===== Entries supplied =====
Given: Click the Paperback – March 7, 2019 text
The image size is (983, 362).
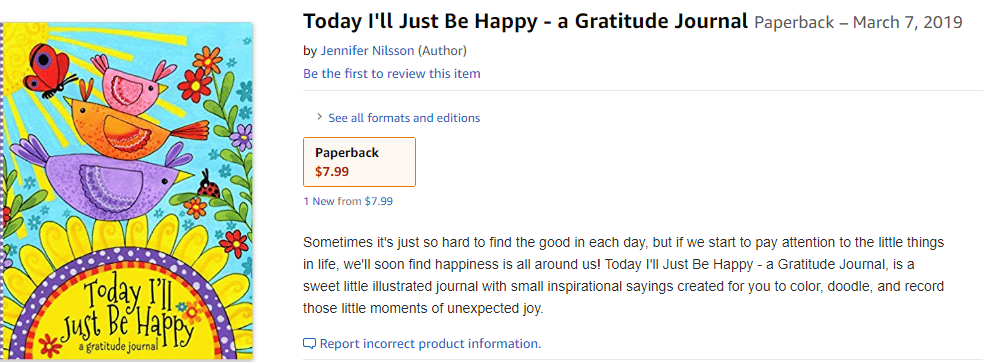Looking at the screenshot, I should click(858, 23).
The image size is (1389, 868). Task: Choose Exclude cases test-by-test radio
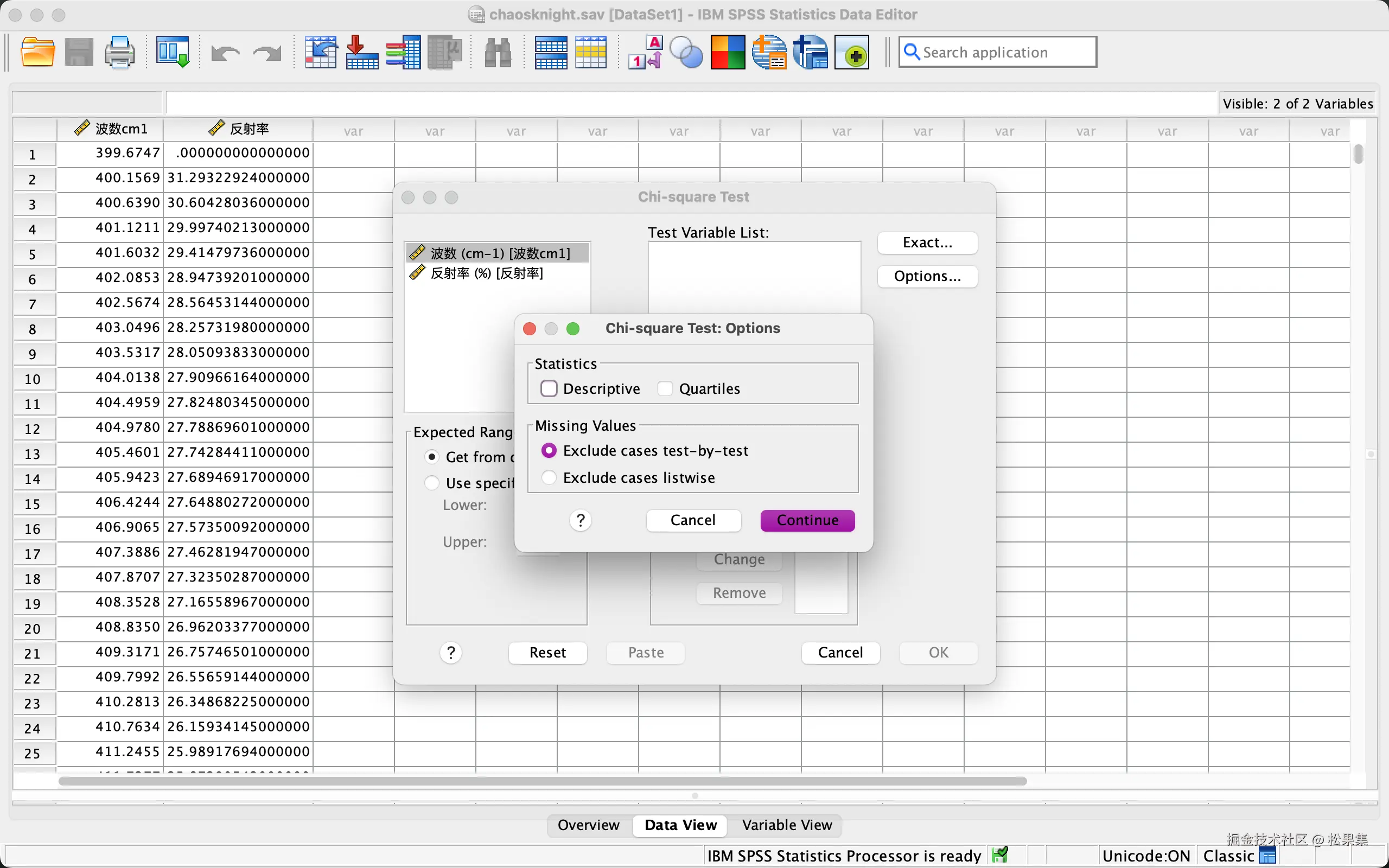pyautogui.click(x=549, y=451)
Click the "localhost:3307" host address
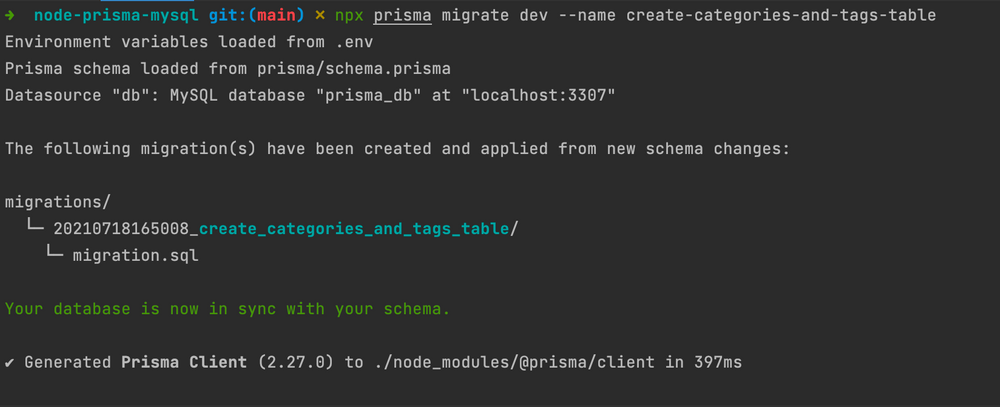The image size is (1000, 407). coord(542,95)
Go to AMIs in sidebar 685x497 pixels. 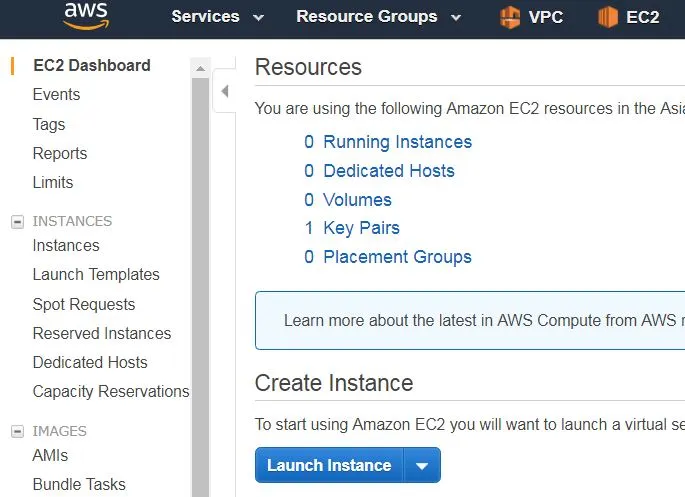click(x=50, y=456)
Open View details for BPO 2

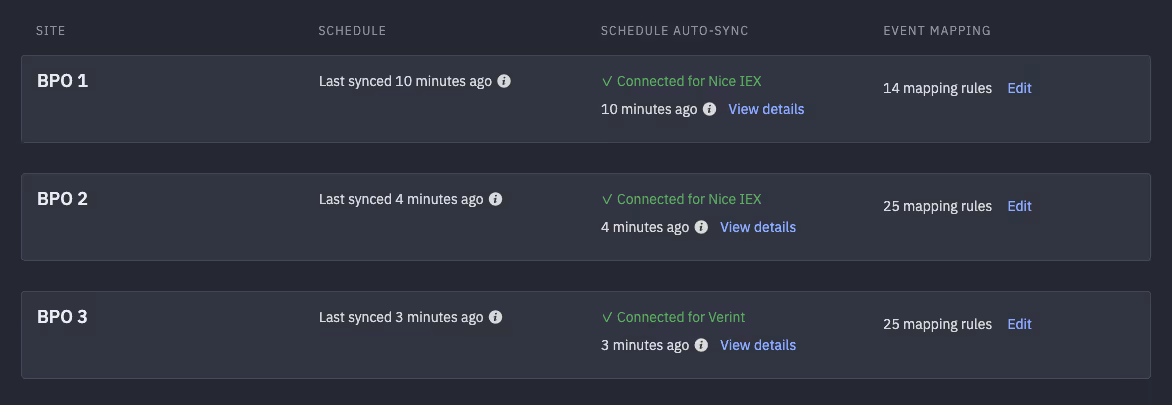[758, 227]
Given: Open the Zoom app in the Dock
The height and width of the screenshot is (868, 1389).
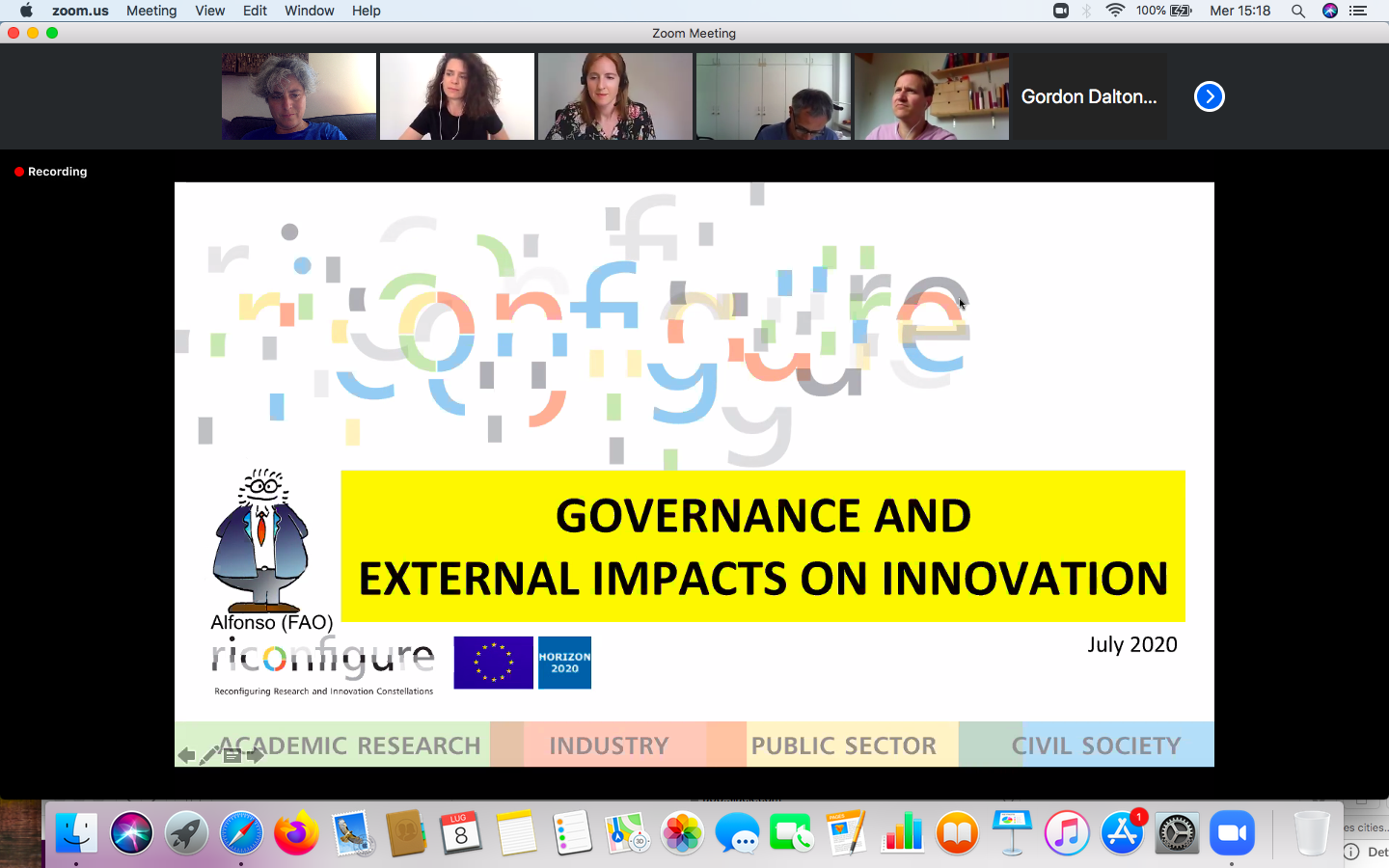Looking at the screenshot, I should click(x=1233, y=833).
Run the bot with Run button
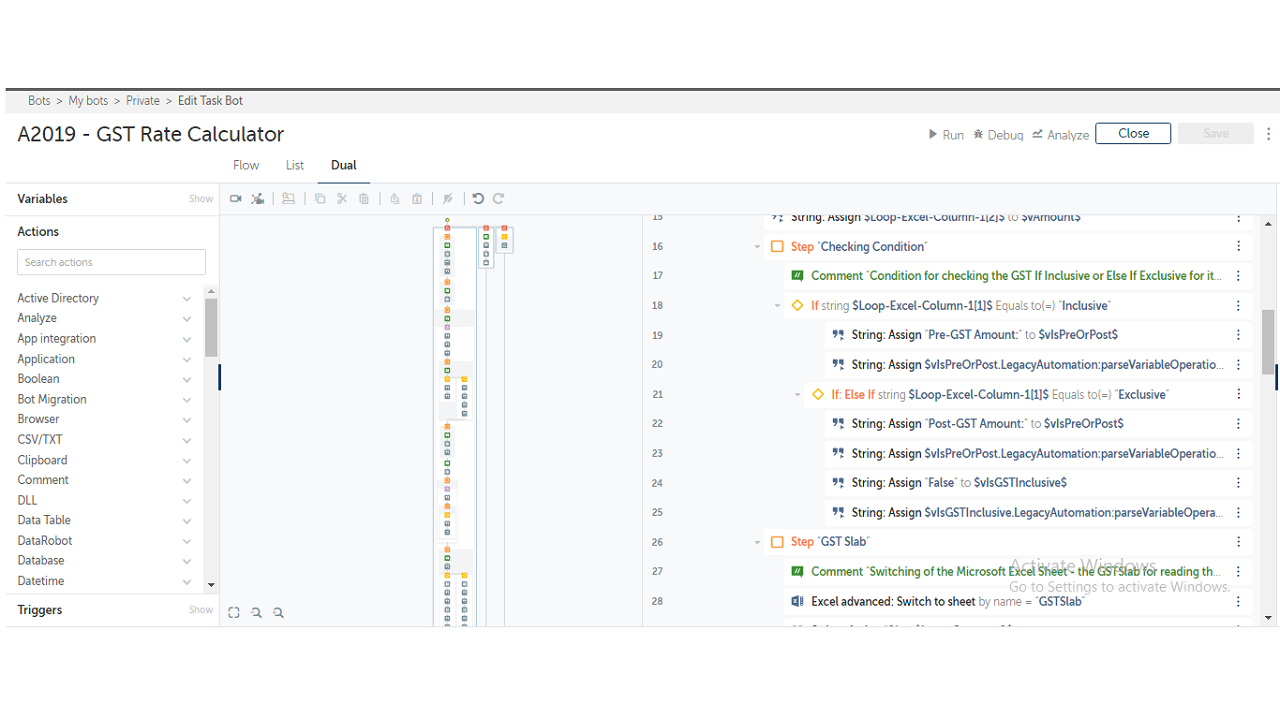 pyautogui.click(x=946, y=135)
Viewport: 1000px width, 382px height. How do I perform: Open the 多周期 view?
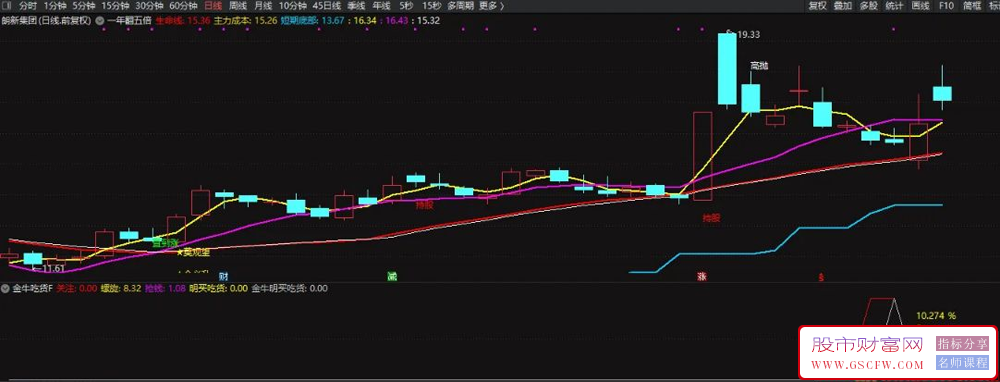pos(460,6)
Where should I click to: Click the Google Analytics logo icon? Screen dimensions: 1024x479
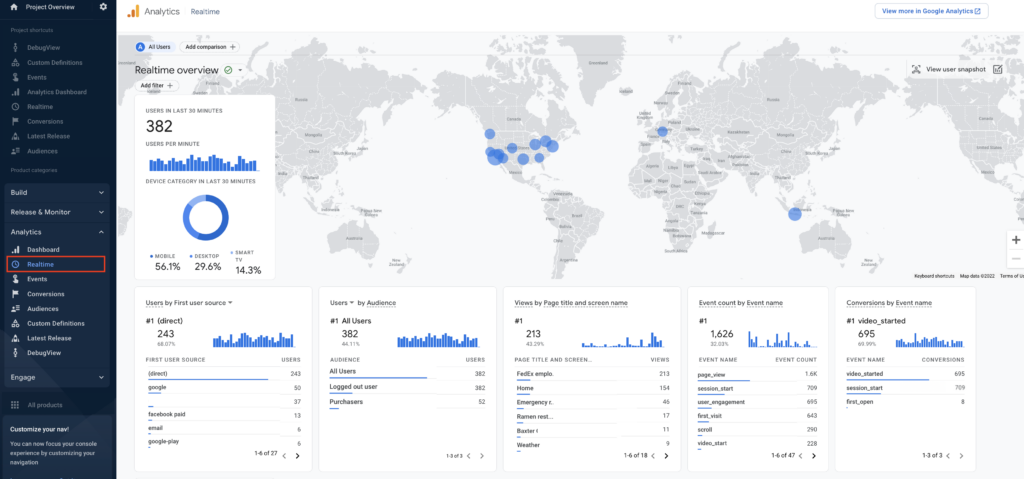click(133, 11)
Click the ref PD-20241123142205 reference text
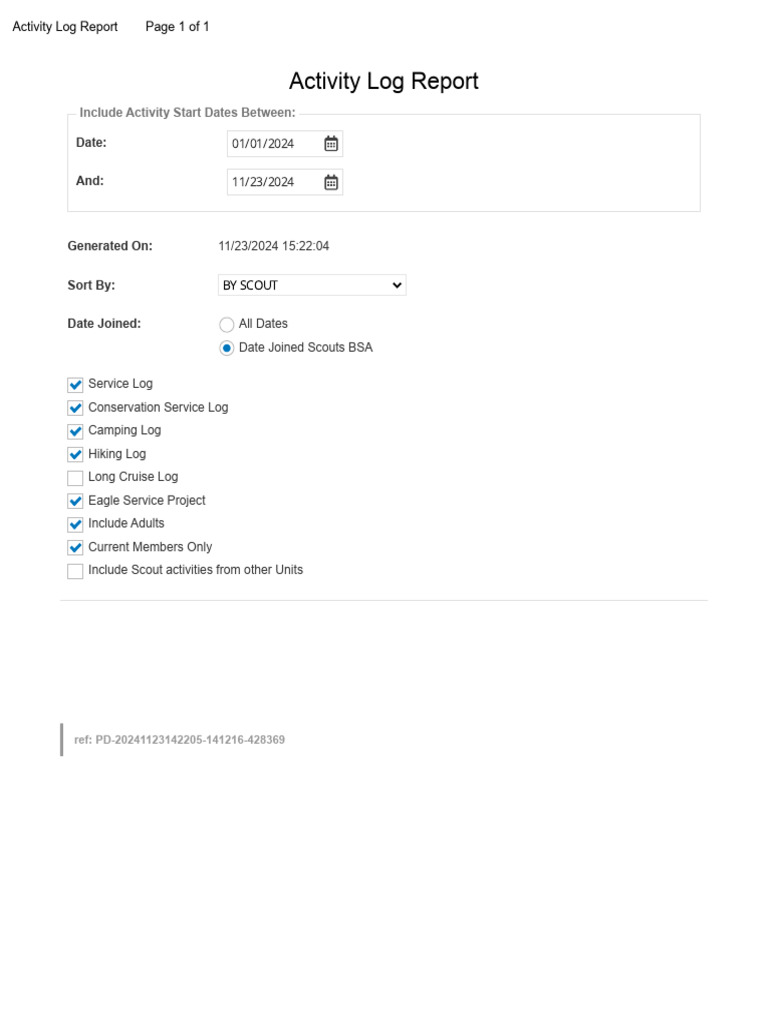Screen dimensions: 768x1024 coord(180,740)
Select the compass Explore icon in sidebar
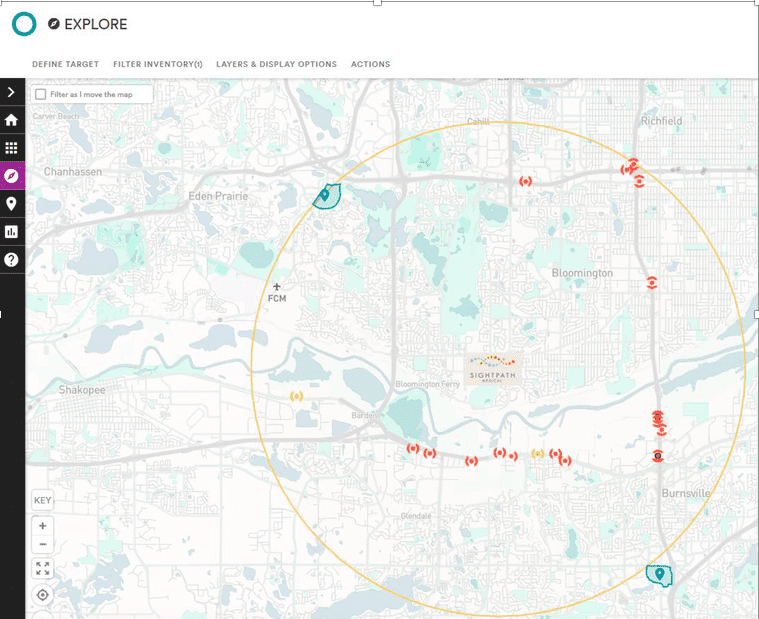The image size is (759, 619). (x=12, y=176)
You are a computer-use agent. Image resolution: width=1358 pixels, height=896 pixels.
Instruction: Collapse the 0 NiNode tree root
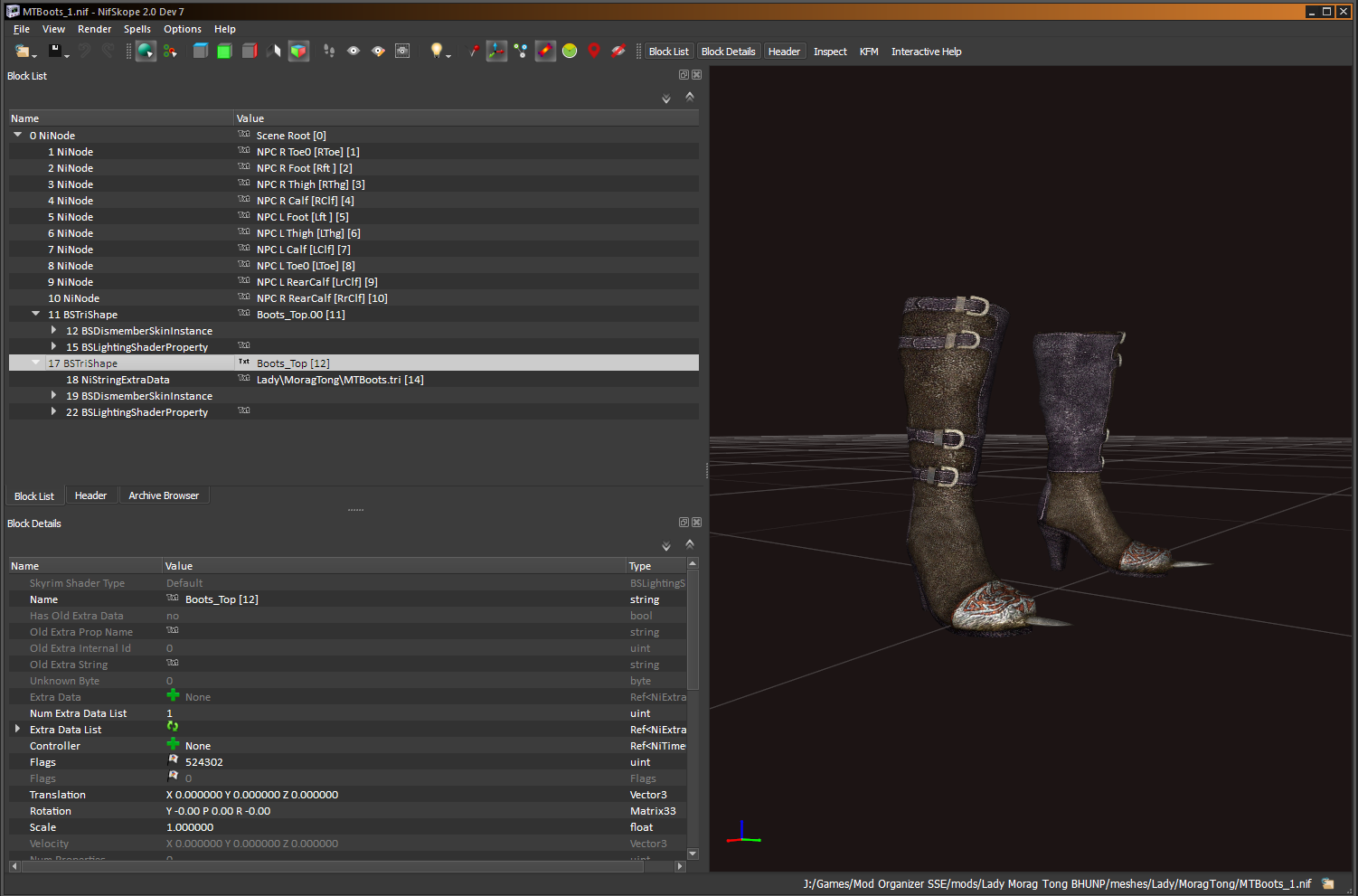(x=17, y=135)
=====
> [Assignment] State the number of lines in these entries where the word "Given" occurs, without any other words.

> [Answer box] 2